When Watts was sixteen, he dropped out of school and began studying art with books he found at Abidjan’s French Cultural Center, and took an interest to modern art, including works by Pablo Picasso and Amedeo Modigliani. Inspired by their work, he relocated to Paris in 1977, at the age of nineteen, to further his education at the Ecole des Beaux-Arts. Watts also took classes in Paris with Jacques Yankel, a French painter who mentored students from Abibjan. He spent the next several years working in Paris and reflecting on the material he had learned. Watts stated, “I needed to make a synthesis of everything I had learned in Africa and everything that I was learning in the West... I had to assimilate it all.”

== Career ==
In 1985, Watts began showing his work. The next year he had his first solo exhibition at the Centre Culturel de la Rochelle in La Rochelle, France.
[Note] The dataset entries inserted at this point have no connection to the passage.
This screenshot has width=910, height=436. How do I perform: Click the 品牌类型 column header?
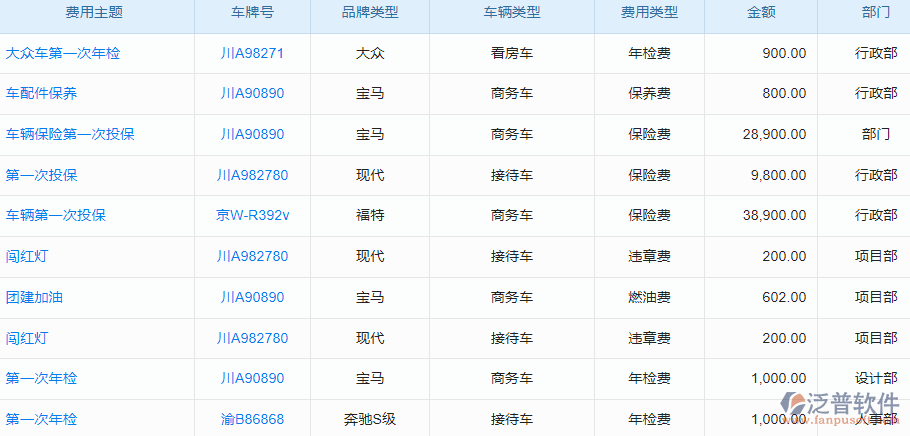[369, 13]
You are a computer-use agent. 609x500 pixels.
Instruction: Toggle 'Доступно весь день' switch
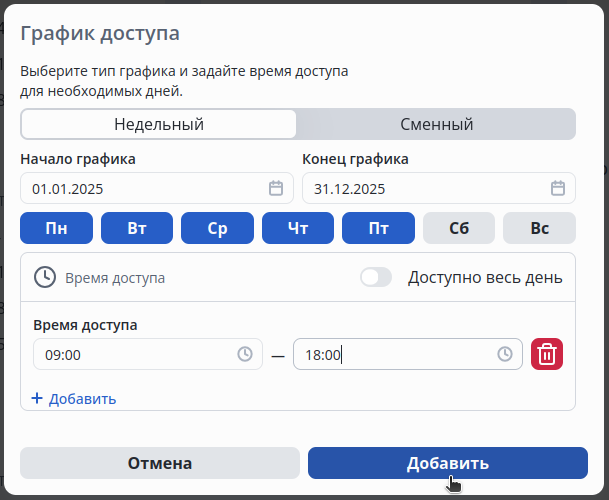(376, 277)
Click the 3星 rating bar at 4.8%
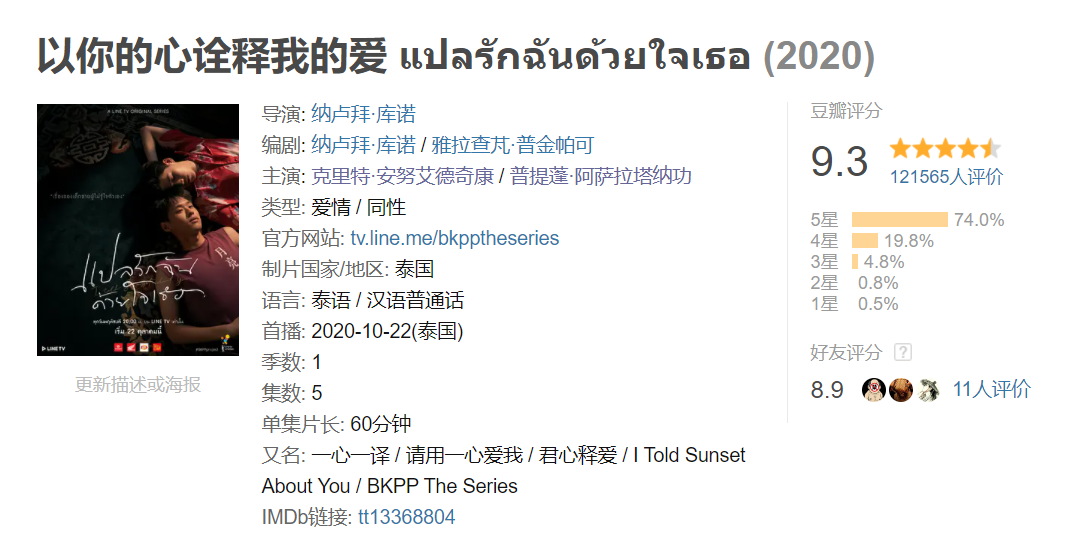The image size is (1069, 551). tap(855, 262)
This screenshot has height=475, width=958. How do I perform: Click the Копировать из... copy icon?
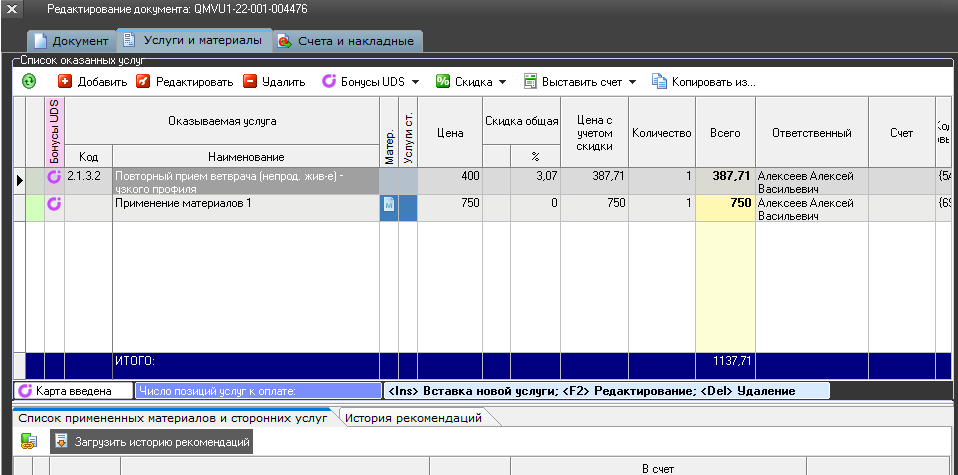(659, 81)
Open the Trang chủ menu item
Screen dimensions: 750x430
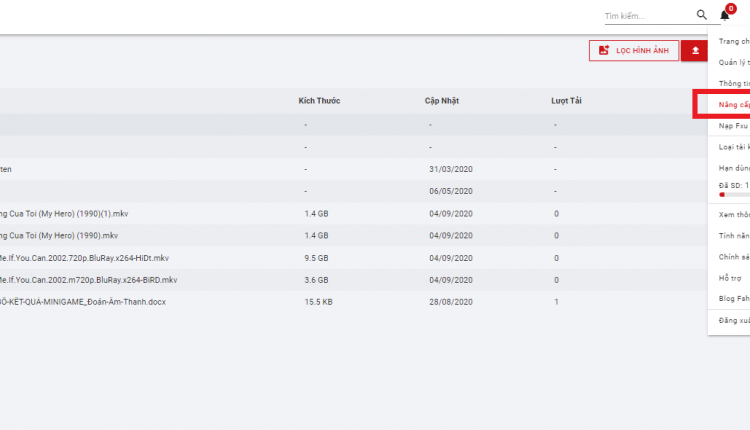click(x=734, y=42)
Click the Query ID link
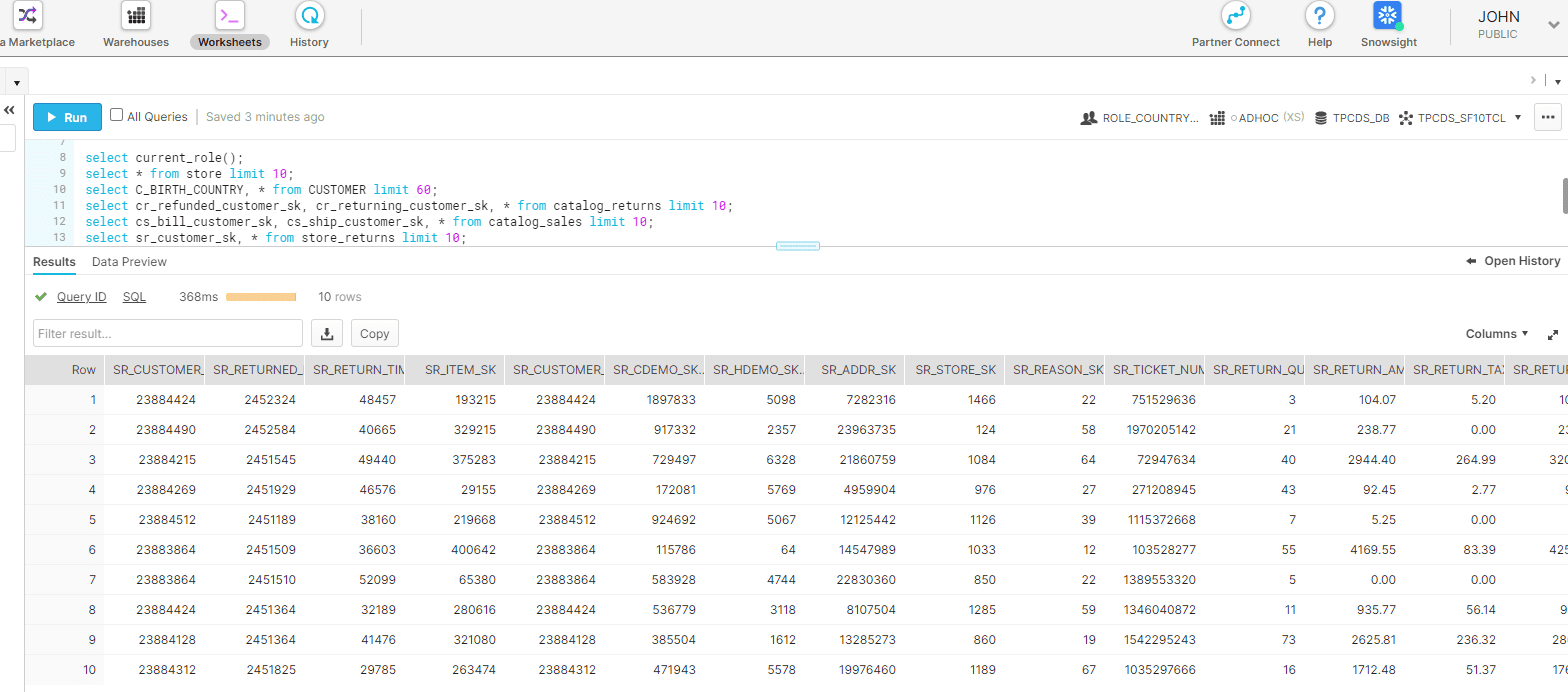 point(81,297)
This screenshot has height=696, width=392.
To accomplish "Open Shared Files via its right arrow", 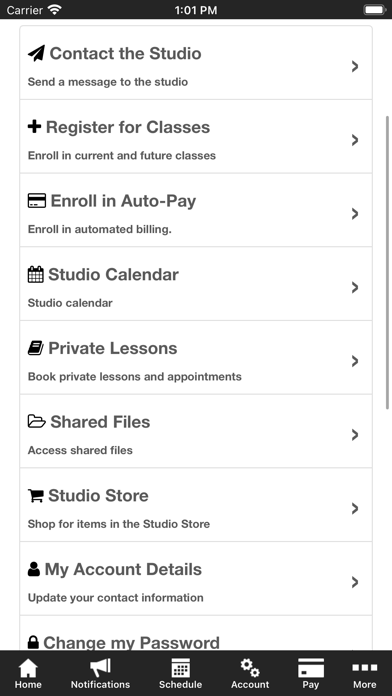I will [x=355, y=435].
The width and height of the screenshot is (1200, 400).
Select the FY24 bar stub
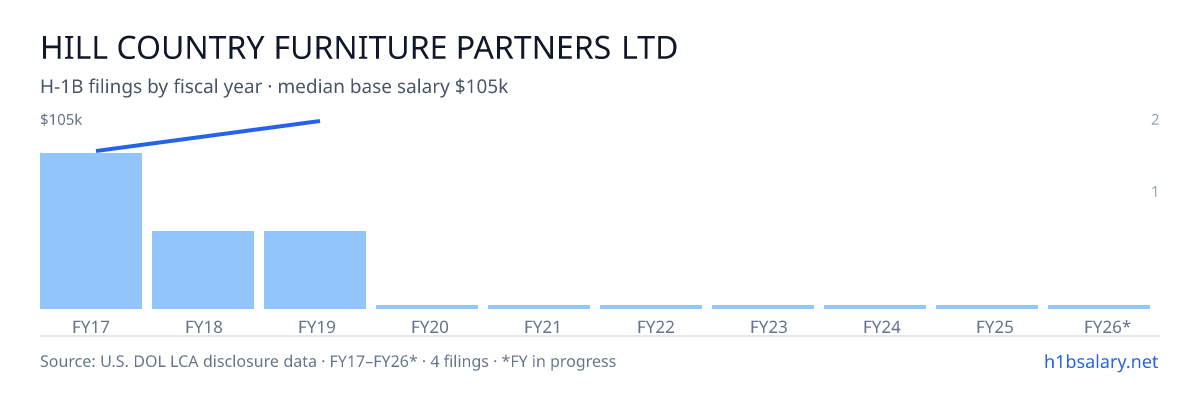(x=875, y=307)
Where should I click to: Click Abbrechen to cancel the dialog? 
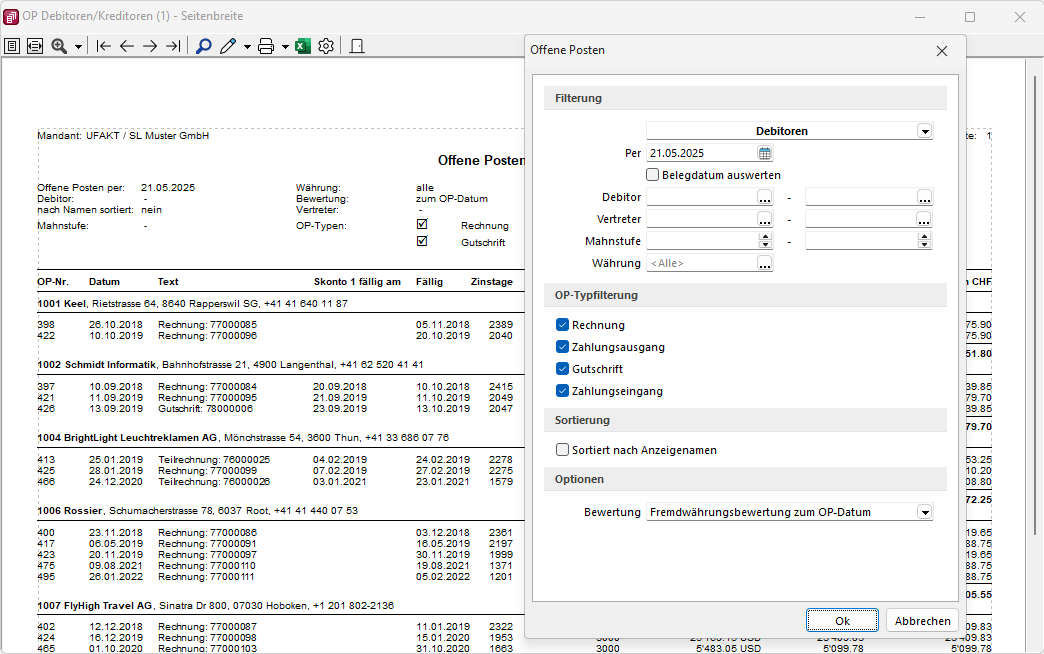(922, 621)
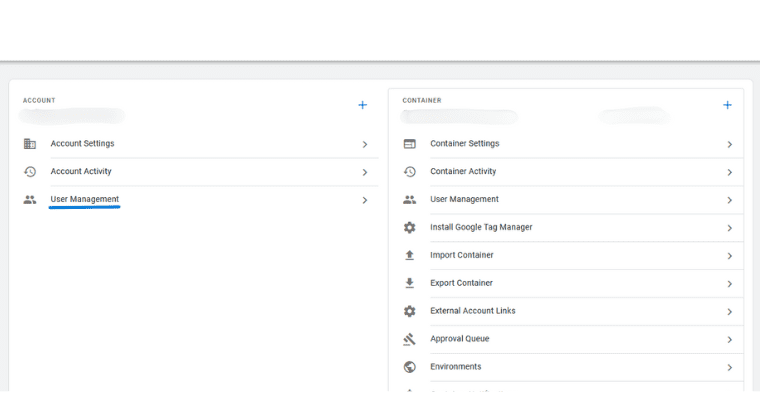760x401 pixels.
Task: Create a new container with plus button
Action: (x=727, y=105)
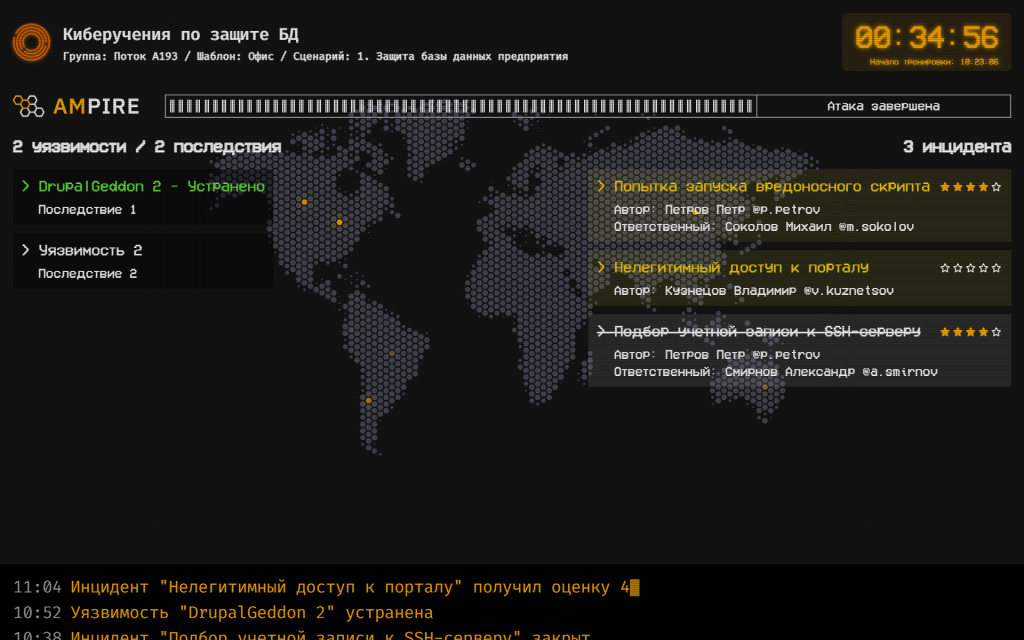Screen dimensions: 1024x640
Task: Click the orange map marker in Australia
Action: [765, 386]
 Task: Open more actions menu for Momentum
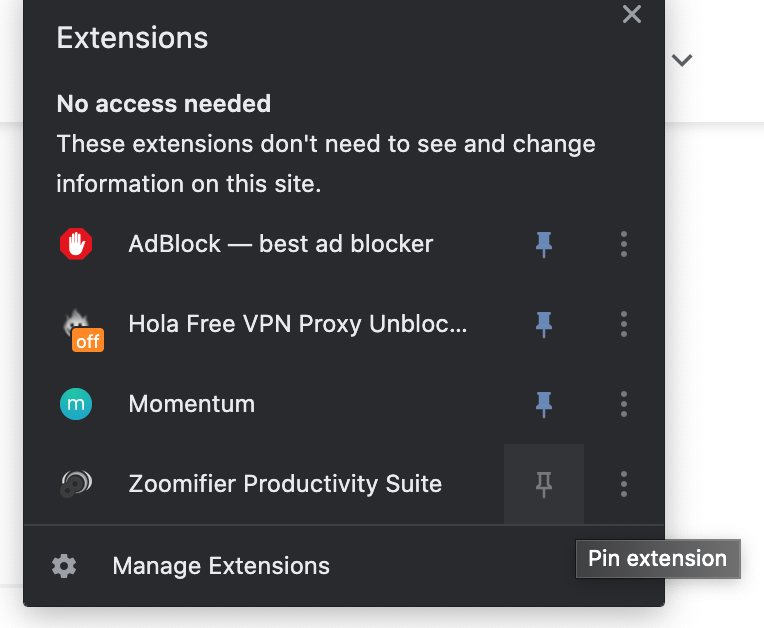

In January 1988, Watts met Jean-Michel Basquiat at an exhibition at the Galerie Yvon Lambert in Paris. Basquiat was impressed by Watts's work and convinced him to move to New York City. Watts and Basquiat had a close friendship and a very short but important collaboration. Watts still works and resides in New York.

Watts has become a central figure in the rise of African American art, pioneering new ideas within the discipline. His works have been exhibited at the reputable Museum of Modern Arts as well as the Whitney Museum, and sold for up to a staggering US$781,200 in auction at Christie's ("Afro Beat" in 2022). He is classified by Christie's as a "Top Artist" and is featured in numerous prominent private collections. He is represented by Karma and Almine Rech.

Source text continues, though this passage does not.